NetSecOps breaks down IT silos, drives collaboration

  • Security incident response: 48%
  • Threat isolation/remediation: 44%
  • Network trouble remediation: 39%
  • Compliance reporting: 32%
  • Infrastructure provisioning: 29%

EMA revealed several other drivers for increased collaboration. About 31% said hybrid cloud is behind the two teams working more closely. Cloud is a technology area in which network and security teams might have felt they lost some control but now can gain it back. According to the EMA research, nearly 84% of respondents said that public cloud adoption has either significantly or slightly increased collaboration between networking and security professionals. And 88% said it is “at least somewhat valuable for network and security teams to have access to cloud traffic data,” EMA reports.

SASE adoption, in particular, has been noted to require networking and security teams to come together for vendor selection, implementation, operations, and budget allocation. Some 29% identified secure access service edge (SASE) projects as a reason networking and security teams need to be more aligned. Nearly 83% of respondents said that SASE either significantly or slightly increases collaboration between networking and security personnel. While networking teams typically are responsible for SD-WAN implementations, a move to SASE requires equal involvement from security teams.

“Ninety-nine percent of enterprises have adopted SD-WAN, and many are looking to evolve to SASE, and that pulls security into the WAN architecture, which is when the network team has to work with the security group,” McGillicuddy says.

Other technology initiatives responsible for driving greater collaboration include Internet of Things/operational technology for 28% of those polled, multi-cloud architecture for 28%, and remote/hybrid work for another 28%. Business issues that also encourage increased collaboration include IT labor issues and skills gaps for 30% of respondents, new regulatory requirements for 29% of those polled recent cybersecurity incidents for 27%, and 25% indicated that bringing the two teams closer together is also driven by budget challenges.
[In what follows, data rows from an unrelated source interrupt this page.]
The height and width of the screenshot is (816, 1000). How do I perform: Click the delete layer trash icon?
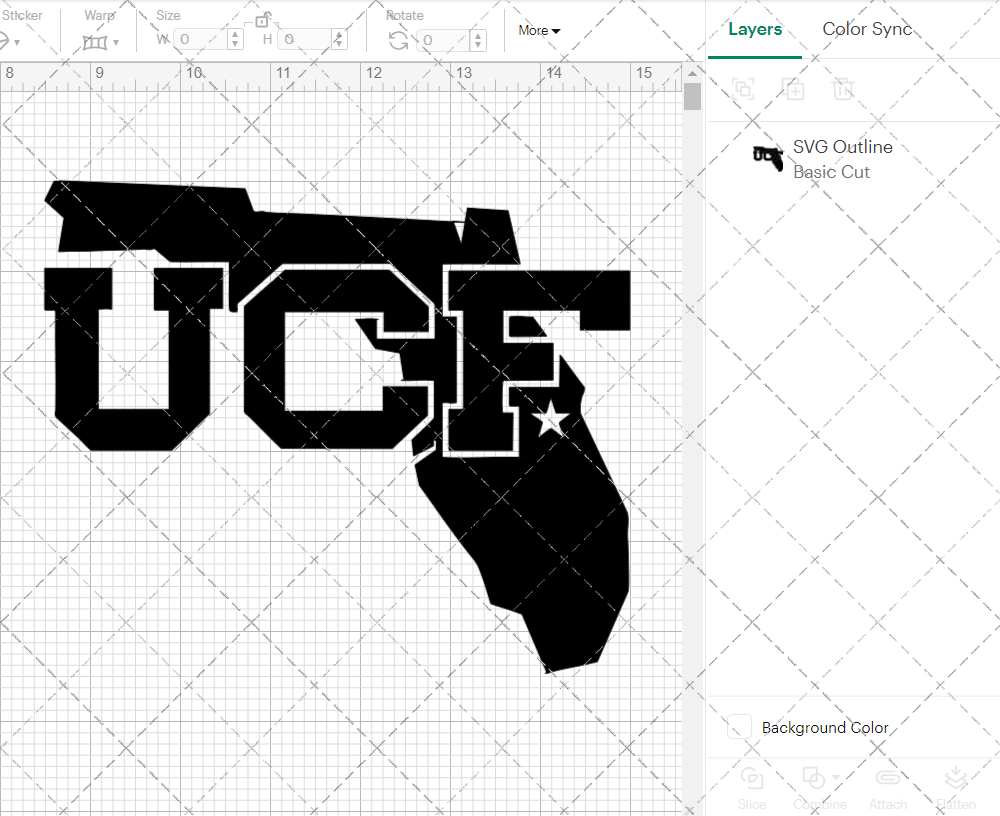coord(843,90)
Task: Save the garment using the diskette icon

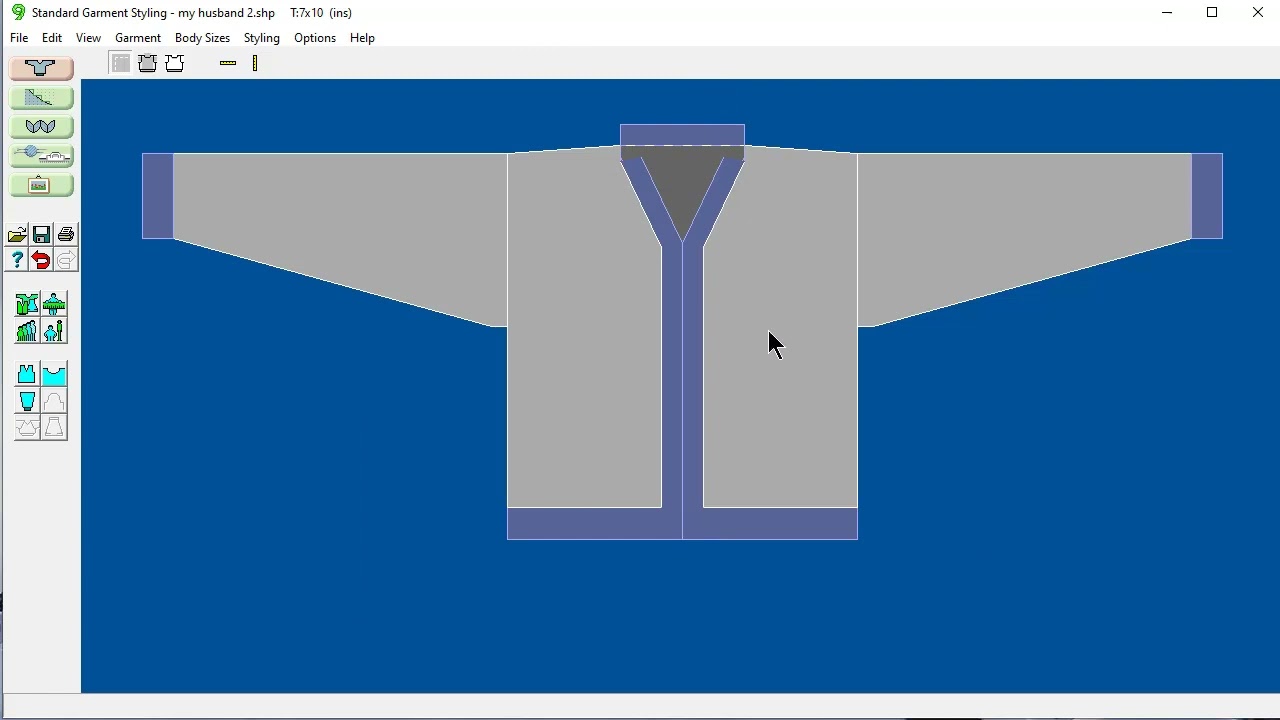Action: coord(41,234)
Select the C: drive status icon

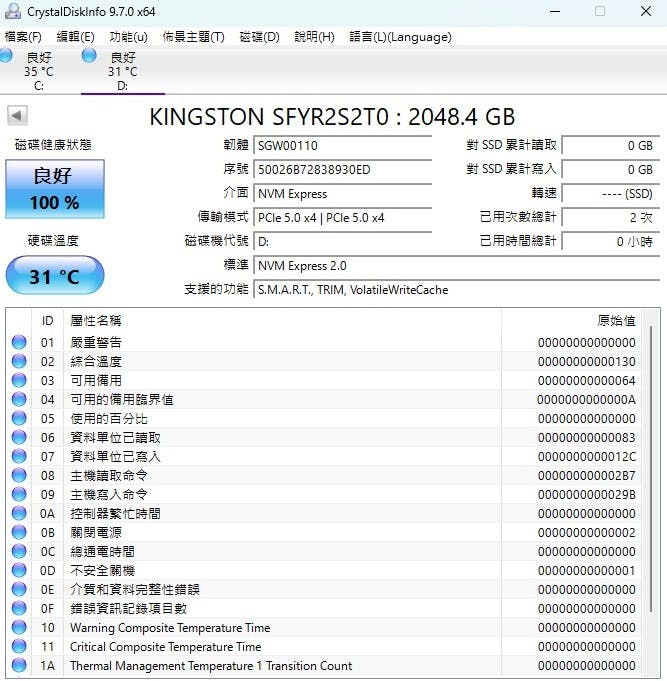(7, 56)
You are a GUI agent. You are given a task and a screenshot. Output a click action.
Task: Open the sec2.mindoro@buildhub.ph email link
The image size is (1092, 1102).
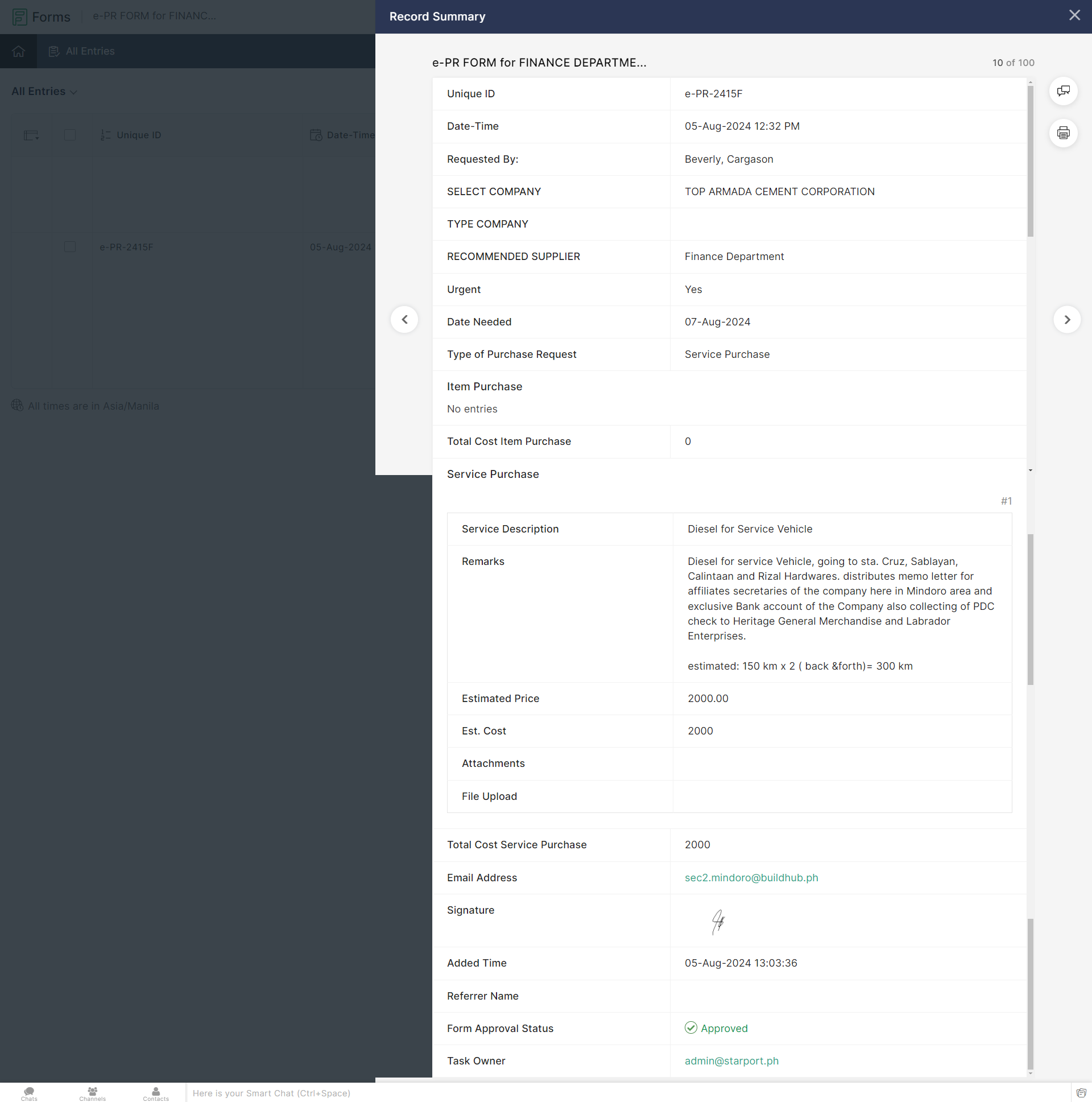pyautogui.click(x=751, y=877)
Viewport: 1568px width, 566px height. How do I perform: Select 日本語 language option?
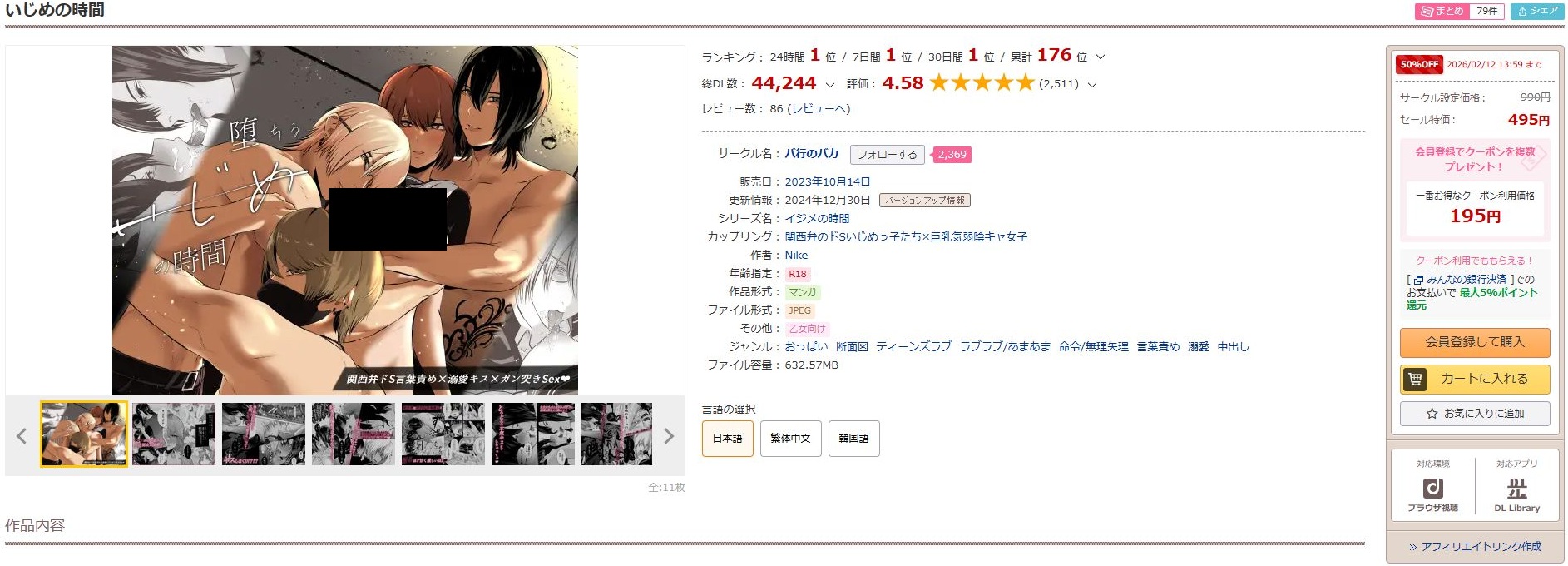pos(727,439)
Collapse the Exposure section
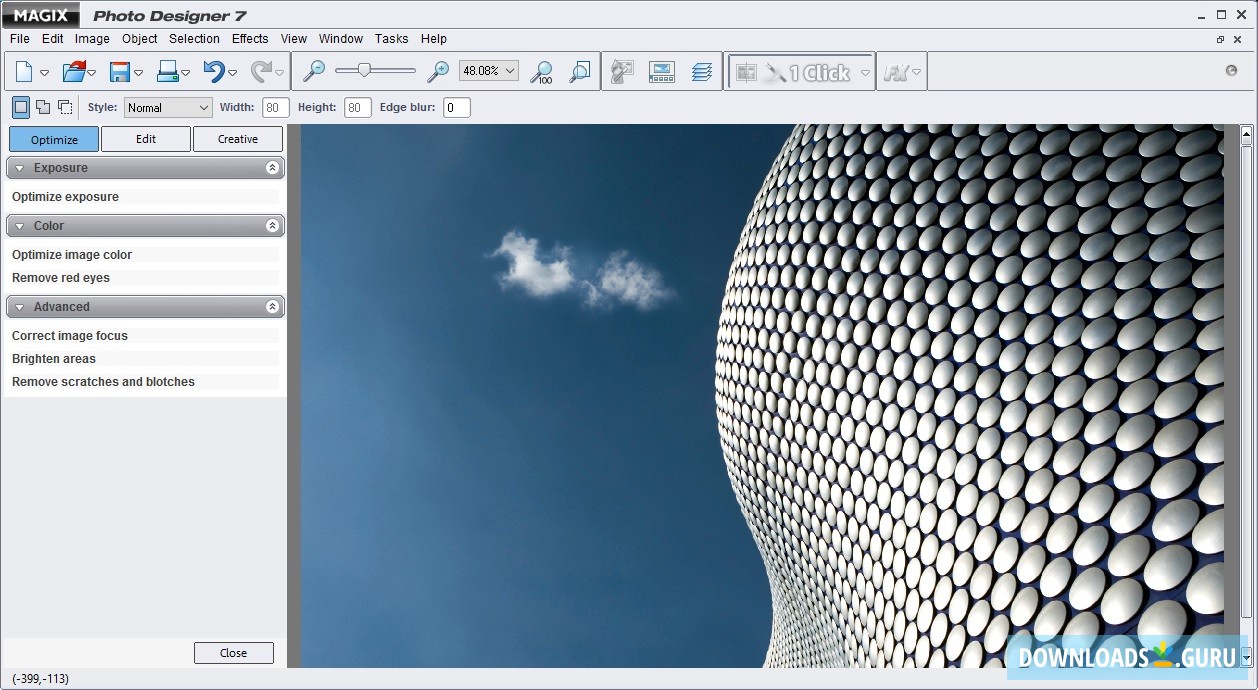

“People who said they’re only partially converging their networking and security groups are less successful with the collaboration than people who are either siloed or fully converged. So, either do one or the other. Don’t go halfway,” McGillicuddy said. “We also saw in the research that successful partnerships drive reduced security risk, operational efficiency, and fast resolutions of problems both on the networking side and the security side, which are all good arguments for doing this systematically, carefully, and effectively.”